A live status indicator shows what is happening: listening, processing, or speaking.

What You Can Do

Action	How
Start a voice call	Click the voice button in the chat input area
Talk naturally	Speak as you would to a colleague. The employee listens and responds
Switch to text mid-call	Send a text message during a voice call. Context is shared
Go back to typing	Hang up and continue the conversation in text
Use all employee capabilities	Voice messages go through the same pipeline. The employee can use tools, search the web, generate images, and everything else

How to Set It Up

Nothing to do. Voice is available in every conversation by default. Click the voice button and allow microphone access when prompted.

Administrators can disable voice for the entire organization from Settings, Technical, Communications.

Tips and Tricks

Speak clearly and pause. The system uses silence detection to know when you are done talking
Be specific, just like text. "Search for React 19 migration guides and summarize the top 3" works the same way by voice
Use voice for brainstorming. Thinking out loud with an employee is faster than typing for exploratory tasks
Switch modes freely. Start with voice, send a text, go back to voice. The employee keeps full context across both

Behind the Scene


Speech-to-text	Deepgram (nova-2 model, real-time WebSocket streaming)
Text-to-speech	Deepgram (aura-2 voices, sentence-by-sentence streaming)
Voice options	5 female and 2 male English voices, plus Spanish variants
Same pipeline	Transcribed text goes through the exact same Dispatcher and execution pipeline as text chat

What It Costs


Voice credits	~3 credits per minute (rounded up)
Token credits	Standard token credits for the employee's thinking, same as text chat
Example	A typical 5-minute call costs around 25 credits total

Is It Safe

No audio storage. Raw audio is streamed to the speech provider for transcription and immediately discarded. No audio recordings are saved
Transcripts only. Only the text transcript is persisted in your conversation history, same as any text message
Microphone access. Your browser asks for permission before enabling the microphone. You can revoke it anytime in browser settings

Good to Know

Everything is saved as text. Voice messages are transcribed and saved in chat history. When you come back later, the full conversation is there as text
Mixed mode. Voice and text live in the same conversation. Nothing is lost when you switch between them
Minimum 1 second. Calls shorter than 1 second are ignored to filter accidental clicks
Voice can be disabled. Administrators can turn off voice for the organization from Settings, Technical, Communications

Frequently Asked Questions

Q: Can the employee hear background noise? A: The speech provider uses voice activity detection to filter noise, but a quiet environment gives the best results.

Q: What languages does voice support? A: English is the primary language with multiple voice options. Spanish variants are also available. More languages are on the roadmap.

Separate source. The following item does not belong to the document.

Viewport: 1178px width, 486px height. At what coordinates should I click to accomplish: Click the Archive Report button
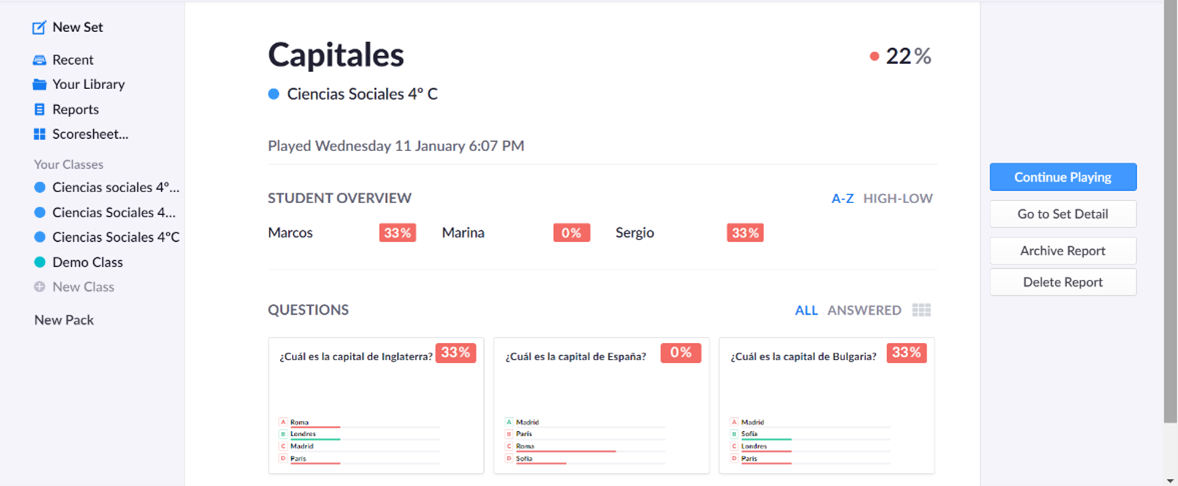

Q: Is my voice recorded? A: No. Audio is streamed for real-time transcription and not stored. Only the text transcript is saved.

Q: Can I use voice on mobile? A: Yes, if your mobile browser supports microphone access (most do). The experience works the same way.

Q: Does the employee use different skills or tools during voice calls? A: No. Voice messages go through the exact same pipeline as text. The employee has access to all the same skills, tools, and memory.